Il big business e le forze politiche che ne difendono gli interessi cercano di adottare e di imporre misure antidemocratiche per limitare, reprimere e perfino criminalizzare le lotte sociali; limitare le attività sindacali; porre limite alle attività politiche; limitare i diritti e le libertà fondamentali; favorire l’istituzionalizzazione dell’anticomunismo e dell’antisovietismo; perseguire e rendere illegali i partiti comunisti e altre forze rivoluzionarie, progressiste e democratiche; militarizzare la sicurezza interna e aumentare il controllo, violando la privacy dei cittadini con il controllo delle tecnologie dell’informazione e della comunicazione; assediare, boicottare e destabilizzare i paesi che affermano la propria sovranità e optano per politiche alternative, democratiche, progressiste e rivoluzionarie; intensificare, estendere e minimizzare le ingerenze, i ricatti e le imposizioni di governi e politiche contro la volontà dei popoli; imporre trattati internazionali e il potere delle istituzioni sovranazionali contro la volontà degli Stati sovrani e contro i legittimi interessi dei loro popoli.

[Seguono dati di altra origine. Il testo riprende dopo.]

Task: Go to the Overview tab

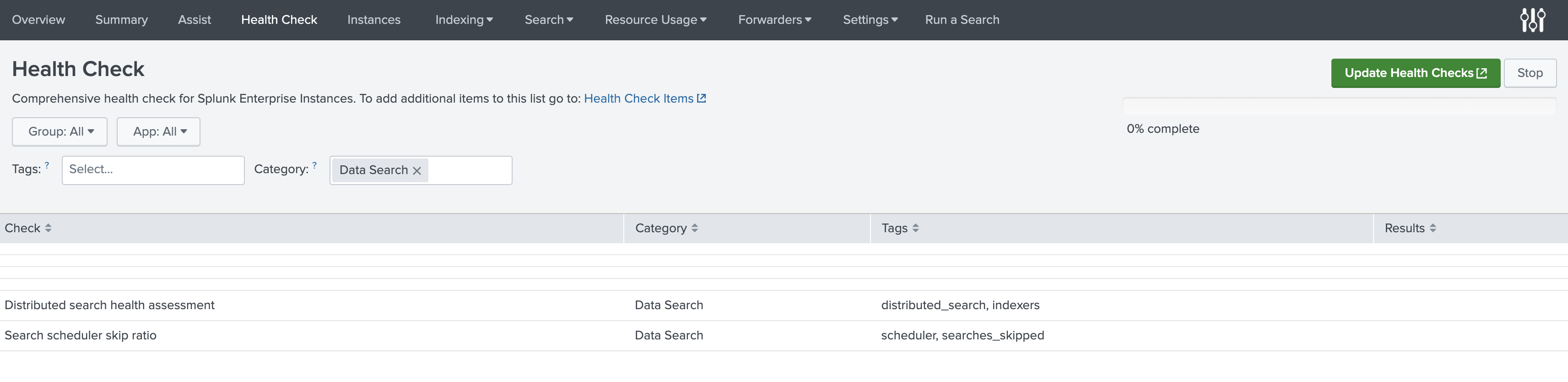Action: 38,20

Le politiche destinate a intensificare lo sfruttamento e l’impoverimento, a incrementare il lavoro precario e la disoccupazione, a esercitare l’oppressione, in particolare quella nazionale, e a stigmatizzare i migranti hanno creato il terreno fertile per la diffusione di ideologie razziste e xenofobe da parte di forze di estrema destra e di gruppi fascisti.

Man mano che si intensifica la lotta di classe, aumenta l’attacco ideologico in vari settori, nel tentativo di nascondere la vera natura del capitalismo e la possibile alternativa di emancipazione sociale rappresentata dall’ideale e dal progetto comunista.

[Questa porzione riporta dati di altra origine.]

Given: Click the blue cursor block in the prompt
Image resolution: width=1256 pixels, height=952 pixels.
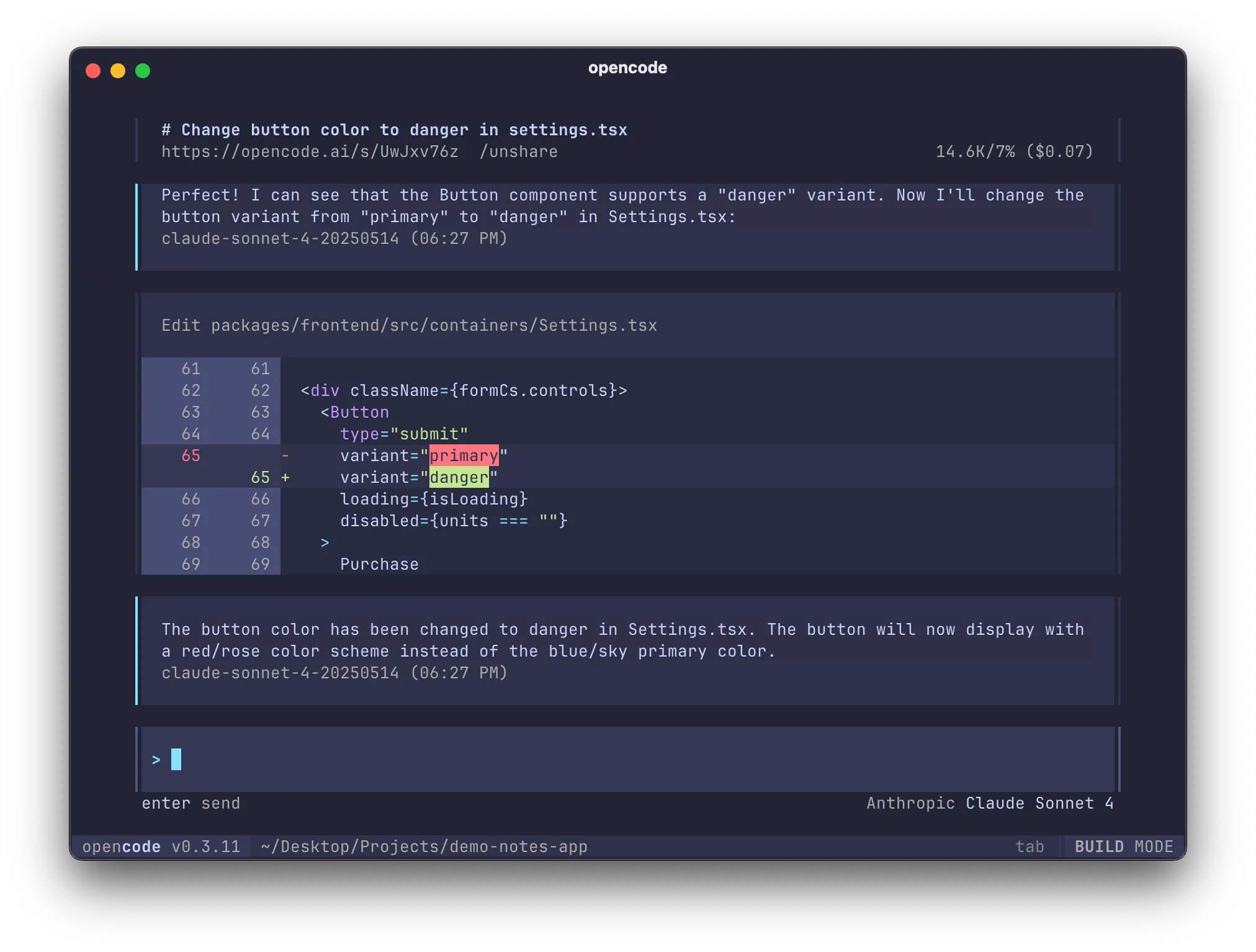Looking at the screenshot, I should click(x=176, y=758).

Su questo sfondo, vengono favoriti l’oscurantismo e la ristrettezza mentale, i valori più reazionari, antidemocratici, xenofobi e razzisti; si istituzionalizza la beneficenza; si manipolano le religioni e il misticismo, si favoriscono gli estremismi religiosi, le sette e le diatribe confessionali.

Le società che controllano la rete mondiale di comunicazione internazionale, la cui proprietà è sempre più concentrata in grandi monopoli dell’informazione, al pari dei sistemi educativi, svolgono un ruolo chiave nel supportare l’attacco ideologico dell’imperialismo.

  • La lotta dei lavoratori e dei popoli

L’approfondirsi della crisi strutturale del capitalismo e l’offensiva dell’imperialismo provocano seri scontri sulle questioni relative alla classe, allo sviluppo, alla questione nazionale e ai rapporti di forza nel mondo.

Lo scenario attuale è caratterizzato da un acuto inasprirsi della lotta di classe in cui si trovano strettamente connessi gli elementi di classe e nazione.

Malgrado andamenti assai diversi, con la coesistenza di regressi e progressi delle forze progressiste, in cui si fronteggiano pericoli e opportunità, la lotta dei lavoratori e dei popoli che ne risulta è caratterizzata soprattutto da una tenace resistenza, che acquista grande importanza e centralità nel contenere l’attacco dell’imperialismo, nel difendere i diritti acquisiti, i diritti sociali e le funzioni sociali dello Stato, in particolare per pensioni decenti.

La lotta della classe lavoratrice e dei popoli per i loro diritti e le loro aspirazioni è il fattore più importante di resistenza e di progresso, che contribuisce decisamente alla convergenza di altre classi e settori anti-monopolistici per realizzare cambiamenti in senso progressista e rivoluzionario.

Una lotta la cui dimensione acquista un significato ancora maggiore nel contesto di una profonda offensiva ideologica, una crescente azione repressiva, una persecuzione politica accompagnata da tentativi di criminalizzazione, che toccano in particolare il movimento sindacale con orientamento di classe.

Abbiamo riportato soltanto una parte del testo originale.